Similarly she is approach avoidant around intimacy but paradoxically if I let her have "her space" (even though sometimes I can't help but take it personally) that is the path to getting as much intimacy as she's able to give over the long haul. Last night for example she went up early to bed, something that used to be weird to me but I've long since gotten accustomed to. She was probably fretting about her daughter, who is in the middle of a cancer scare, but I've learned not to speculate -- she's perfectly capable of telling me WTF is going on, and if she doesn't, she doesn't. Anyway, paradoxically this is part of what's great about her, which is that she doesn't put her shit on me.
Later just as I was going up to bed, she came downstairs for a snack, I said something friendly and she said words to the effect I can go up to bed now. I could have pitched a fit about "what's that supposed to mean" but I just went up to bed. Sometimes we are ships passing in the night like that. I can either accept it or get honked off about it. I'm too old to be mad all the time.
So sure I could have delivered "the hurtful truth", extemporized about my hurt feelings, and how rude and inconsiderate she was. But was that the moment to die on that particular hill? I think not. And in point of fact I doubt she meant anything about it or was particularly even thinking about it.
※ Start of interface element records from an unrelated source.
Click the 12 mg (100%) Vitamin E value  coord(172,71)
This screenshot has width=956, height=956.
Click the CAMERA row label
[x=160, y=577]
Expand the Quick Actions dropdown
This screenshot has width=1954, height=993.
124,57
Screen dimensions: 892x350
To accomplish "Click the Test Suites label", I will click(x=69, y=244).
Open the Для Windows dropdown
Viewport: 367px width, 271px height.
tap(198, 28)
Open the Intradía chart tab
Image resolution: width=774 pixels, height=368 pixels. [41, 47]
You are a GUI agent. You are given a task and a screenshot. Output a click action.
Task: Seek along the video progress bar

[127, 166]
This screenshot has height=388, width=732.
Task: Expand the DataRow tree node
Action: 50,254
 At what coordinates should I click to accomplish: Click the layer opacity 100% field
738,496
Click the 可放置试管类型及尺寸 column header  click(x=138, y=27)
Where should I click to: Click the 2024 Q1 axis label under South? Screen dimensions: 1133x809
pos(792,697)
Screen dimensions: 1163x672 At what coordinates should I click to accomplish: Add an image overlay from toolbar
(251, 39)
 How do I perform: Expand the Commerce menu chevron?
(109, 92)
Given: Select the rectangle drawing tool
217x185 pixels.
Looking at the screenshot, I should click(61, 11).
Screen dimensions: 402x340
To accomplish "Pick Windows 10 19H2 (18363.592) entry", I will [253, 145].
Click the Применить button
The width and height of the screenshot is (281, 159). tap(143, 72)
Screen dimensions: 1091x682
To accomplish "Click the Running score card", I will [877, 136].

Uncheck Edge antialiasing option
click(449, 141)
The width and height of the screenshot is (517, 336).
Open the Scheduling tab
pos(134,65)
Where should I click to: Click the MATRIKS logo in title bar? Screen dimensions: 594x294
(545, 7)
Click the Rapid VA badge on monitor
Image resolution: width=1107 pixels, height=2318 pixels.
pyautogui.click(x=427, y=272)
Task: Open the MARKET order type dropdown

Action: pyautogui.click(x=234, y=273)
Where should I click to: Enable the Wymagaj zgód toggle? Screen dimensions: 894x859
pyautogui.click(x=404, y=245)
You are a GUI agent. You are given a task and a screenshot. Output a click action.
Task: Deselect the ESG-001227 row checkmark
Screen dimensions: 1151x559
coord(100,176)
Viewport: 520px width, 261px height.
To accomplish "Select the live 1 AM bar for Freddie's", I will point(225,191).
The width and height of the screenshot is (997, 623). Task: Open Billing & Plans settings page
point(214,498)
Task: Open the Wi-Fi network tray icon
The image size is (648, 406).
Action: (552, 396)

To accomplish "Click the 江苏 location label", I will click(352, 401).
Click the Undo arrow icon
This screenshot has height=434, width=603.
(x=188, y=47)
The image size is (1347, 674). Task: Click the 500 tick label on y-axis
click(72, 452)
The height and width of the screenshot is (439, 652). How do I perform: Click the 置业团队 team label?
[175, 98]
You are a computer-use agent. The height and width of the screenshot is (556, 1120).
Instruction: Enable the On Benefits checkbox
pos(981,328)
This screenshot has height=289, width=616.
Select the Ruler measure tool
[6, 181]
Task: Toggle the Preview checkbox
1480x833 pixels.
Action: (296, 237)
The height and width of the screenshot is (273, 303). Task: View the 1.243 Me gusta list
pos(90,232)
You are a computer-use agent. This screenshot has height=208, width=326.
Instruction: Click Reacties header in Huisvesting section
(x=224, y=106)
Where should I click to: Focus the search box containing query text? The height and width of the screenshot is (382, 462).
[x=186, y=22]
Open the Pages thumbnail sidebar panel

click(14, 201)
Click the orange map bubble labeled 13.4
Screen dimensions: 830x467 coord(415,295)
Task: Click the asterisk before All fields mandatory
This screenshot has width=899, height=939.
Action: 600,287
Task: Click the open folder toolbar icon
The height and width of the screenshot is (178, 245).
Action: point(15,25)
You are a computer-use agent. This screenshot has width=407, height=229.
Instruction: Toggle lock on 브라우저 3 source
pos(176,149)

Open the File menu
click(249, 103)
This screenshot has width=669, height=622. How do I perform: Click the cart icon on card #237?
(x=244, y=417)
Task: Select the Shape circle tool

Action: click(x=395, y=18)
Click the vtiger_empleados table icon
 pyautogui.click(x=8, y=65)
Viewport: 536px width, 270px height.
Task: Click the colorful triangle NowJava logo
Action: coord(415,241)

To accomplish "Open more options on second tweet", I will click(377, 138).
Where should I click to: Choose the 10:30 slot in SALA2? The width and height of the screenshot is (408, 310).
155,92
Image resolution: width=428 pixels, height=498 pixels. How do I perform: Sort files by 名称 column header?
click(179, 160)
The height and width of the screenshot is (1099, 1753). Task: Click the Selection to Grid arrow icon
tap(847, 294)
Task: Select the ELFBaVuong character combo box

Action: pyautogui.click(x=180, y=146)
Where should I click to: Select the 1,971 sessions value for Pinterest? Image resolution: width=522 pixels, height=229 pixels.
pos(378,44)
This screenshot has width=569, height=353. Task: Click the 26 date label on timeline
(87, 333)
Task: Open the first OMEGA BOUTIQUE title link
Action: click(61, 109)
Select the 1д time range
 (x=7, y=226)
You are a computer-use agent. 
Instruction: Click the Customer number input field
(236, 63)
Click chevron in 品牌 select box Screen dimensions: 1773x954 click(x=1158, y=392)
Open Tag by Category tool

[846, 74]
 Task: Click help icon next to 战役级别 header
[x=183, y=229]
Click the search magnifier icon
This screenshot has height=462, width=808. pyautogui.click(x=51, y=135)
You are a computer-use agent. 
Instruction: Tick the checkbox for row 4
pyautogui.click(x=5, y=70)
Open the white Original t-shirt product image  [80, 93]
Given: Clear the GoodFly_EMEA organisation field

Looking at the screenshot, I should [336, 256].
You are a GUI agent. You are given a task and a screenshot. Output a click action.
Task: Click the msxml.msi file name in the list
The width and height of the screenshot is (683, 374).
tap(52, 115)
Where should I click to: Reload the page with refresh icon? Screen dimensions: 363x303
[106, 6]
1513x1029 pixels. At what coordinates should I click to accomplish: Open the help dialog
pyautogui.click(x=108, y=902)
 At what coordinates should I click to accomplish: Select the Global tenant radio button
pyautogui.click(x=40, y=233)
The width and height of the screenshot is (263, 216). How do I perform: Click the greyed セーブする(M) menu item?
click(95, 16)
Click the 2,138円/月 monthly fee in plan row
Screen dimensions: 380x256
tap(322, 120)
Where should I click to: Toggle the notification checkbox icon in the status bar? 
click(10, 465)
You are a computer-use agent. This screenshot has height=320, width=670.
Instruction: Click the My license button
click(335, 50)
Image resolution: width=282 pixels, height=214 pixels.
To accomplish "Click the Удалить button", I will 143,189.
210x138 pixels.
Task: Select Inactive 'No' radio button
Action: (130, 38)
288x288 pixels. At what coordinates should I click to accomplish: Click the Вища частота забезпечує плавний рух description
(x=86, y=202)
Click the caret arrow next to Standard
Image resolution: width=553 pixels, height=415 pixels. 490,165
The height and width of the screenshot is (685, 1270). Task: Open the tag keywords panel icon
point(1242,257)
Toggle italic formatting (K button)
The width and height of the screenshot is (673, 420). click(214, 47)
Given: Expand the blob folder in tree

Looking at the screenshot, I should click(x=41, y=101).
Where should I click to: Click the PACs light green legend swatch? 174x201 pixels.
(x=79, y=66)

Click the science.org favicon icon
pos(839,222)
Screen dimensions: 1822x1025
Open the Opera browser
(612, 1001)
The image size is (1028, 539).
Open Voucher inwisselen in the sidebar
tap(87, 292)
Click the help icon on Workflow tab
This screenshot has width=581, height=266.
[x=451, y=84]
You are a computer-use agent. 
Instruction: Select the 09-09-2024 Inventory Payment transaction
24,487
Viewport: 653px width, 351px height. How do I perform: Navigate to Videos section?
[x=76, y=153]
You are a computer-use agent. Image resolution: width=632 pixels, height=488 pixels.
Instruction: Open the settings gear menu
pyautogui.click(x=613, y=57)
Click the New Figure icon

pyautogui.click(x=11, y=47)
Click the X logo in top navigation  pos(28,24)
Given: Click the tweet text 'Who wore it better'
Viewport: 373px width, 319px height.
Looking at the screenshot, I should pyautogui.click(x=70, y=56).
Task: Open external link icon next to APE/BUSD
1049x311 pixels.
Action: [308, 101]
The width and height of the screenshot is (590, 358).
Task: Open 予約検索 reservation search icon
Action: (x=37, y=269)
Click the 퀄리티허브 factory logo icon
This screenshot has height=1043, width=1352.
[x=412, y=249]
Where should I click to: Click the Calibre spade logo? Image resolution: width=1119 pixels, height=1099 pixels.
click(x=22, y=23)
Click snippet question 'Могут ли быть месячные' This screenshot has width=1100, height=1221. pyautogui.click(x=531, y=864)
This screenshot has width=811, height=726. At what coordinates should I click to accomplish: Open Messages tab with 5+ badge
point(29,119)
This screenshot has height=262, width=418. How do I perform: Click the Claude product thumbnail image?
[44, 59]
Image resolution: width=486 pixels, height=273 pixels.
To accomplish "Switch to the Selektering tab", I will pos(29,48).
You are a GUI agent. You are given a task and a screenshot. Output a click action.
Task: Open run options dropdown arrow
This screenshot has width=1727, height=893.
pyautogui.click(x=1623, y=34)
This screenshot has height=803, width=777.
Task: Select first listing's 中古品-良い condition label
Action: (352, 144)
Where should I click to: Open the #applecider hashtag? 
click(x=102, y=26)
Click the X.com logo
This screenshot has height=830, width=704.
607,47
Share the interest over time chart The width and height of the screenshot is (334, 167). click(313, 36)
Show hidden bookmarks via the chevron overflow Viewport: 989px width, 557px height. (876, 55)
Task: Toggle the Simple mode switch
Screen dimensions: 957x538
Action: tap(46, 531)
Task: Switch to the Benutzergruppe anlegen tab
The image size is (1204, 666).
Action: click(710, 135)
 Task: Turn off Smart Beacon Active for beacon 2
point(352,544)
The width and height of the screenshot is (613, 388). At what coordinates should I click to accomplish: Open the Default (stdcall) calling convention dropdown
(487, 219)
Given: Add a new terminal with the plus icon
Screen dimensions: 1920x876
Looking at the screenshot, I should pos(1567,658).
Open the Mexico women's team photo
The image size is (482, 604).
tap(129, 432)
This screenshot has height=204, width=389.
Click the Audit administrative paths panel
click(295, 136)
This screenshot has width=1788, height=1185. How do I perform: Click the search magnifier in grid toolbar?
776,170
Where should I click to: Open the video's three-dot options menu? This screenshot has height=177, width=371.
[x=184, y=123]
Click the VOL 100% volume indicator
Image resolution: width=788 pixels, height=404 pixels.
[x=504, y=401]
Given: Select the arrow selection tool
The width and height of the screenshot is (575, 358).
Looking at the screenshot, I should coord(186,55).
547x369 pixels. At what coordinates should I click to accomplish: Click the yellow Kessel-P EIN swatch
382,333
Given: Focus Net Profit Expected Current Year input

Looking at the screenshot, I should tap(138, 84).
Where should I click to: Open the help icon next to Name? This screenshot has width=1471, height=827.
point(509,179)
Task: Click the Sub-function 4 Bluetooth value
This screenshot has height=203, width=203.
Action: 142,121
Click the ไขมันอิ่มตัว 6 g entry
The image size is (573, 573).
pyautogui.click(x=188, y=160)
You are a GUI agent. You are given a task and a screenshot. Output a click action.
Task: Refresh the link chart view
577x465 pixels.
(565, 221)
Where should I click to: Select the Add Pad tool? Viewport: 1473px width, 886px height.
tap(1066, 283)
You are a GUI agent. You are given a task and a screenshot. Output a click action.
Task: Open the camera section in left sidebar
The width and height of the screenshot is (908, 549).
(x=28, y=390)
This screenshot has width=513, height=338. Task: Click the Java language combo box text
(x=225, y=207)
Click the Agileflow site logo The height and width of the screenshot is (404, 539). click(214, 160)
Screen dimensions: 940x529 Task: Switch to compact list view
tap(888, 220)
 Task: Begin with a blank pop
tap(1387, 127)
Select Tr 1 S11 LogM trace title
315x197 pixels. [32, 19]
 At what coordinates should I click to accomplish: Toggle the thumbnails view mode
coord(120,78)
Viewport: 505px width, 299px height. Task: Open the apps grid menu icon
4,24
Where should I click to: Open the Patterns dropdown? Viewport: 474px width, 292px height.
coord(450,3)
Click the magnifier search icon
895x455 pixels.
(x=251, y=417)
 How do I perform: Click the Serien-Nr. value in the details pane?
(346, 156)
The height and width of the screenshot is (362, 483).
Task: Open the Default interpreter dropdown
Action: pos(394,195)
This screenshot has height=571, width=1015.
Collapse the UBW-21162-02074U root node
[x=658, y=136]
It's no different than me grunting my way through one of my mental withdrawals. I can't expect space for me to be myself if I don't give her space to be herself.
A lie, no matter how well meant, is a cruel act. Because the truth always emerges.
Simply telling the truth at the time my be painful but nowhere near as painful and being lied to then finding the truth.
I usually don't ask a question that I do not want to hear the honest truth about. Some people give rude unsolicited statements, under the guise of being "honest" or "real". I would prefer for those people to "white lie" or keep "their truth" to themselves.